Thank you gonna do my best, it's difficult around the holiday with friends and family.
 
On a bit of different schedule this week due to work but actually getting in some good lifting. Being able to hit my weak areas 3 times this week. Now though I'm having to keep telling myself to stick to the plan. Starting to feel like my legs are losing size. It's probably a not actually happening, most likely I'm just evening things out but when your legs have always been superior it's hard to realize coming into balance will mean that they won't look as huge even though you haven't lost size.

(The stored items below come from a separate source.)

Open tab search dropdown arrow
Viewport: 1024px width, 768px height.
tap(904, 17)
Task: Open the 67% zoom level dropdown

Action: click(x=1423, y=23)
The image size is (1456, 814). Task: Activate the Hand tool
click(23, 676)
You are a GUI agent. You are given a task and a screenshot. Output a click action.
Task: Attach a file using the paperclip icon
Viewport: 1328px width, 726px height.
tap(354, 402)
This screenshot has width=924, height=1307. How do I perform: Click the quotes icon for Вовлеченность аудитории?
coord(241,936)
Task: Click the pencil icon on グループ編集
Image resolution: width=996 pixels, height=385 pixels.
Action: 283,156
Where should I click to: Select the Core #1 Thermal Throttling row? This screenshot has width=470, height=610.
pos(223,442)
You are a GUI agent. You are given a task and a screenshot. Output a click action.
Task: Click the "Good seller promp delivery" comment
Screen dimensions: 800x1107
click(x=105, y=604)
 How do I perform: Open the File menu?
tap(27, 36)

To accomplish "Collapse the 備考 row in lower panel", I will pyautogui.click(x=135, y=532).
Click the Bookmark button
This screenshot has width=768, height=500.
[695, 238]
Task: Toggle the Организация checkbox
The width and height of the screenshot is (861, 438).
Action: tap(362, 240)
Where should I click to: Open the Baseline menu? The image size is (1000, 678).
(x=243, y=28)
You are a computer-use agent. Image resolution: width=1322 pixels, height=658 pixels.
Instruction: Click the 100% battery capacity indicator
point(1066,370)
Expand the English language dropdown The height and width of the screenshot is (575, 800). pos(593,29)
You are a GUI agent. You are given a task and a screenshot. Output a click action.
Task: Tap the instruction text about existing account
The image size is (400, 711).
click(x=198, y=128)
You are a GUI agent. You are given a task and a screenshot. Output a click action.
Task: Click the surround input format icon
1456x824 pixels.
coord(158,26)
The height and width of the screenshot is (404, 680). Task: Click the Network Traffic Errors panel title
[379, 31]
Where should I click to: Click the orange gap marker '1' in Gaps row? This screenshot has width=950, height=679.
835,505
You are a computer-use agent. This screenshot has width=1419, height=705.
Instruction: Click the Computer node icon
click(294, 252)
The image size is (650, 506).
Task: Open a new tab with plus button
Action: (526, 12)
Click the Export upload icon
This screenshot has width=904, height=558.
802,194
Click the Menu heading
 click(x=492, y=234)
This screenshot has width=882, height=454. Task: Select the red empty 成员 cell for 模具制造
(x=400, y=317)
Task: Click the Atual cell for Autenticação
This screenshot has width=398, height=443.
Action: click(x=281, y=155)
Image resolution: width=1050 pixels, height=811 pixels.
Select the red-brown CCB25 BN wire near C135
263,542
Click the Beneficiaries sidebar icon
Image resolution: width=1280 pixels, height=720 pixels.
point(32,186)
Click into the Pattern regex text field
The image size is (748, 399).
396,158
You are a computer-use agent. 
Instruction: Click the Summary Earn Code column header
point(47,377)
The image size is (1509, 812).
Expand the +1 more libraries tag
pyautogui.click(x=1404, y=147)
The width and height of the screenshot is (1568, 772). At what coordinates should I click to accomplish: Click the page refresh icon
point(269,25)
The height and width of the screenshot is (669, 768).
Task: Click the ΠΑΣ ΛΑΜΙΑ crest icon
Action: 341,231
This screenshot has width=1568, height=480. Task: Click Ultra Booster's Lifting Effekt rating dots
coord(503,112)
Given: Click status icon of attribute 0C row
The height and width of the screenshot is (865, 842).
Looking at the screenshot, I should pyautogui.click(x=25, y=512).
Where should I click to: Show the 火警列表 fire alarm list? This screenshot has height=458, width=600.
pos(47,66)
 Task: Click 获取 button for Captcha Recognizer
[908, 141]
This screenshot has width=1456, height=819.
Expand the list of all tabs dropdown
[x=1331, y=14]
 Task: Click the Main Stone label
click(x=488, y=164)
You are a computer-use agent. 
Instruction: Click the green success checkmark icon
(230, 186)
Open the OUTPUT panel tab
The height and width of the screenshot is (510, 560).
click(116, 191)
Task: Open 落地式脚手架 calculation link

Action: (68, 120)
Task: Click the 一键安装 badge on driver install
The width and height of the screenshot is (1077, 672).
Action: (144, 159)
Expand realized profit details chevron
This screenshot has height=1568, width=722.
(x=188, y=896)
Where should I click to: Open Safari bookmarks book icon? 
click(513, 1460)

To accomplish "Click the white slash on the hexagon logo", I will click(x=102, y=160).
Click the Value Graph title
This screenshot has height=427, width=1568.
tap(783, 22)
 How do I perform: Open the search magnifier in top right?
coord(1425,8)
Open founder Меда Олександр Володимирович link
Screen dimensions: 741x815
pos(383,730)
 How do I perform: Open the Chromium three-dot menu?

Weight hasn't gone up lately even though strength has so hopefully it's a short plateau then I can start moving up again. Conditioning is pretty constant over the last month or 2, time to just keep grinding and downing the meals.
 
Plan on hitting my third back workout in 7 days tonight. Going to hit some low volume stuff with a really high rep finisher. My total volume for back this week will be 37-40 sets. I'm pre planning because we are going to a friend's birthday party on Saturday and have the feeling Sunday will be an off day. I hit adductors twice this week also and won't be hitting them tonight because it was painful putting on my pants this morning lol. My goal for the next few weeks is to keep hitting upper body hard and to bring up itensity on legs. Balance will do me good but I love torturing my legs. Plus it'll help when my mind is playing tricks on me and I think my legs are shrinking.
 
Yesterday I got a much need rest night. Been really pushing in the gym. Even when I told myself to do a light work out I'd push the envelope. I see guys around me improving so I want it just as bad. But there's only so long that you can do that without ill effects. So I'll enjoy tonight get back at it for 2 more days then see if I can get in a work out while out of town for the holidays.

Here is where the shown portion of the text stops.